→ **Task goal**
Please give everything from the line containing "Task: Click the Configure" down to the line containing "Action: 60,344" again, swapping "attribute" for "field" and leaving all else unchanged.

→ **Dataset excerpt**
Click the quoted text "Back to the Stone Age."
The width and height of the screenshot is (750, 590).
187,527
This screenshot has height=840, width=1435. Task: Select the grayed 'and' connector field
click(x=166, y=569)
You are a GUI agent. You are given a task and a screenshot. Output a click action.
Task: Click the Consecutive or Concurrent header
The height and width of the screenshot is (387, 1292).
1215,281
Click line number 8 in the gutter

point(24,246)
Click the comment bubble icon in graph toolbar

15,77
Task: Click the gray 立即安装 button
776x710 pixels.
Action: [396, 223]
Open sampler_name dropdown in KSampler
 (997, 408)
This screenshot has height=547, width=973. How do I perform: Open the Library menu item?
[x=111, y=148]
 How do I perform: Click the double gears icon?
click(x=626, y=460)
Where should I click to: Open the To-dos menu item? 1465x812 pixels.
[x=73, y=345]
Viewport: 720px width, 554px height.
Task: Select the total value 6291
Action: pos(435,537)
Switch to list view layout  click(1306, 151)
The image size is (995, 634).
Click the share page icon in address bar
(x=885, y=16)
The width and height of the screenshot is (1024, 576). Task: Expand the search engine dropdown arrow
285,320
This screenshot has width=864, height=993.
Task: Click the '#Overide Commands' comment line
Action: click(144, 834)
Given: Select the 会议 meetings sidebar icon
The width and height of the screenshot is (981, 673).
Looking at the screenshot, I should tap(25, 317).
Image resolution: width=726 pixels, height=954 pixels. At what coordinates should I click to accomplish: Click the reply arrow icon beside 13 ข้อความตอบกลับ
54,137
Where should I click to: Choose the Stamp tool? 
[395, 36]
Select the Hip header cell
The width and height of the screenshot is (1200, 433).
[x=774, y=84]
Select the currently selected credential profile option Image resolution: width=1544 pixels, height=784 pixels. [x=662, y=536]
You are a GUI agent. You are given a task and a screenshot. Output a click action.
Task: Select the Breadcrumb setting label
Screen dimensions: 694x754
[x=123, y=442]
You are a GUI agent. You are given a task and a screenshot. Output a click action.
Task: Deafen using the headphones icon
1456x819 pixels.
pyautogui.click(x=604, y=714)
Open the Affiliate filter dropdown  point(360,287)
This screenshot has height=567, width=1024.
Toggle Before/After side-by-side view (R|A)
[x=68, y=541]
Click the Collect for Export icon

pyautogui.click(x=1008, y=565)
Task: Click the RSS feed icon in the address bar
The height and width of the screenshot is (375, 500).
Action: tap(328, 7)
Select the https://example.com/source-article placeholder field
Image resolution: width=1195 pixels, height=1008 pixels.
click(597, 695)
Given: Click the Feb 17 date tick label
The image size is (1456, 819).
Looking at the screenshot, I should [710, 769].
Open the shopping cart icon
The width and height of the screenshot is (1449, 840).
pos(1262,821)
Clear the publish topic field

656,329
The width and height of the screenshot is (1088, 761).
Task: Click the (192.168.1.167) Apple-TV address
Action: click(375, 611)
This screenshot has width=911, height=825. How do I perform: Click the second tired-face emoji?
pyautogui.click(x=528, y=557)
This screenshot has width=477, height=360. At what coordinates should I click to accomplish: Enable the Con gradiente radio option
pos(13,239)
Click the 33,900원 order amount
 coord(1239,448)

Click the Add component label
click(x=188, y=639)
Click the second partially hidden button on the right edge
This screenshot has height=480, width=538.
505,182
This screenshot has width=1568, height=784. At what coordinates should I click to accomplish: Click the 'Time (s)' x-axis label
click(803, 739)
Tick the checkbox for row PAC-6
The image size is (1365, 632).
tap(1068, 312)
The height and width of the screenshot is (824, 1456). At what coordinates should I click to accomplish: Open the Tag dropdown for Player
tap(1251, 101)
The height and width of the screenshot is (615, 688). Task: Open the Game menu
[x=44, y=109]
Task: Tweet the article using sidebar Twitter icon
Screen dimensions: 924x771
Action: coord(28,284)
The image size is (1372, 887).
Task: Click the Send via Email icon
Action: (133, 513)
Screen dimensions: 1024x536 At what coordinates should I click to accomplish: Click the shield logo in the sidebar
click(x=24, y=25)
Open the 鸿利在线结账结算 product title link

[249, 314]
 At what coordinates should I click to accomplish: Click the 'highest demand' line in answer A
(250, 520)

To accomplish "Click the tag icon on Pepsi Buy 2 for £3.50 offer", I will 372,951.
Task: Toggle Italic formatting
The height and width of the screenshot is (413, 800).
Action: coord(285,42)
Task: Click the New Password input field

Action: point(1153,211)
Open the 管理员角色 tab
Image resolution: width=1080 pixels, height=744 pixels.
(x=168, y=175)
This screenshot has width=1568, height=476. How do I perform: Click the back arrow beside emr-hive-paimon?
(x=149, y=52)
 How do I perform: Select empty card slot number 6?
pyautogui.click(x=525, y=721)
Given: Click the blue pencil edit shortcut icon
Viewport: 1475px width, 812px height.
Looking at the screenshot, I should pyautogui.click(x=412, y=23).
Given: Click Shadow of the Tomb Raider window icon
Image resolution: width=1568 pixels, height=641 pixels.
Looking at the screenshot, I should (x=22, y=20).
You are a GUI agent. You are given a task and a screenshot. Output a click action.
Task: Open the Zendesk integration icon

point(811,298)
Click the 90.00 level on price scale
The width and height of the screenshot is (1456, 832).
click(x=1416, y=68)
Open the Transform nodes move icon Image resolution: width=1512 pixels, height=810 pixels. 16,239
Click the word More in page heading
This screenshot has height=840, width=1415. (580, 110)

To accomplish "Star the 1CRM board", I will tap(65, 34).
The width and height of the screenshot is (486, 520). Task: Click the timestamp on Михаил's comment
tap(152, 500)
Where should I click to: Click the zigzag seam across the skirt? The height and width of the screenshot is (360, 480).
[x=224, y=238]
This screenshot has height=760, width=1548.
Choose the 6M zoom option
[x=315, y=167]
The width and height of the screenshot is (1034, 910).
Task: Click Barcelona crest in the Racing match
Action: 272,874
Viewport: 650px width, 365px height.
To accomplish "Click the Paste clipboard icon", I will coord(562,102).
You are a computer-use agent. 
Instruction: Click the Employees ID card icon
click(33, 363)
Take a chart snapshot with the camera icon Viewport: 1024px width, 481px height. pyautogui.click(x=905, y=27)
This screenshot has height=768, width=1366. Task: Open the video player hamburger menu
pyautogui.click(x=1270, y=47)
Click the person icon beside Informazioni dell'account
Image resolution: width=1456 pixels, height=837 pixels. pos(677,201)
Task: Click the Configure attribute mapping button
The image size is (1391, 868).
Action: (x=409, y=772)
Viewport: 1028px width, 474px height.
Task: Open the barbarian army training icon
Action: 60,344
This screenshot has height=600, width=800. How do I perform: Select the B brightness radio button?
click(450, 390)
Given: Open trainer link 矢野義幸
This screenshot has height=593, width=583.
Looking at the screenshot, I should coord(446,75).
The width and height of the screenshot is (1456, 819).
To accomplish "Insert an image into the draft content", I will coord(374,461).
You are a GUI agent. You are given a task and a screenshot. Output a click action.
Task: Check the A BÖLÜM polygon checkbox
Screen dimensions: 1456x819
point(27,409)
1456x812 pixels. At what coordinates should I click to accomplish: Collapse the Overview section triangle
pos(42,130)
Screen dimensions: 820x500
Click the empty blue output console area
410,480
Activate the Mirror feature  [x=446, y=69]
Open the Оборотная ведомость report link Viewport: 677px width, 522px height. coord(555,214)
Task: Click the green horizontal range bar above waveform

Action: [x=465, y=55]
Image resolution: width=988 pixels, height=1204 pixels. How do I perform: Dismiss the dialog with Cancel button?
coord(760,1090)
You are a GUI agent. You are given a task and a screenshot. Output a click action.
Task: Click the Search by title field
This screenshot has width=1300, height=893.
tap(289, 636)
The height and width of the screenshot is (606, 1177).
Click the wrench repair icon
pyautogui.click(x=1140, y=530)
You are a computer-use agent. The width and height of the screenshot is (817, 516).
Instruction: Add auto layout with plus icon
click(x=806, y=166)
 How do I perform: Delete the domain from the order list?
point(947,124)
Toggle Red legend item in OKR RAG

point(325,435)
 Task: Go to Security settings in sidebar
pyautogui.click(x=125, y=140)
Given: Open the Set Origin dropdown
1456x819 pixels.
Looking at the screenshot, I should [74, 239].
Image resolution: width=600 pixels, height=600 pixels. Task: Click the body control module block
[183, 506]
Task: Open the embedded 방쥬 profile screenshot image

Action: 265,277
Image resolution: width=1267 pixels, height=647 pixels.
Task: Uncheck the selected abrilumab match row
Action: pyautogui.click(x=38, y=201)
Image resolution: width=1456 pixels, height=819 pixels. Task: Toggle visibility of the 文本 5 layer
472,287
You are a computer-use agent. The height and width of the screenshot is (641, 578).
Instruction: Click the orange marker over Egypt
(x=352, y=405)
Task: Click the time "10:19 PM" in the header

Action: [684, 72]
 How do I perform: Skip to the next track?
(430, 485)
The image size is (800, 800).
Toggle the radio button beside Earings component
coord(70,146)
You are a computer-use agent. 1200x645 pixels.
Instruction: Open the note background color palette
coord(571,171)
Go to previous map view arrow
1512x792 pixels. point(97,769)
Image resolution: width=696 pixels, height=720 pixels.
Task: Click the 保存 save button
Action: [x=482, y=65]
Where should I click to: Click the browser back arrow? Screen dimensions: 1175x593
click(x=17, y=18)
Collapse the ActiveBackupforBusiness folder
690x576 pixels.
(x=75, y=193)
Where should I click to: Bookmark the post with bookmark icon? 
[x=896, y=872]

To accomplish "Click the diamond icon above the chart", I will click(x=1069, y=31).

→ **Task answer**
Task: Click the Configure field mapping button
The image size is (1391, 868).
Action: (x=409, y=772)
Viewport: 1028px width, 474px height.
Task: Open the barbarian army training icon
Action: 60,344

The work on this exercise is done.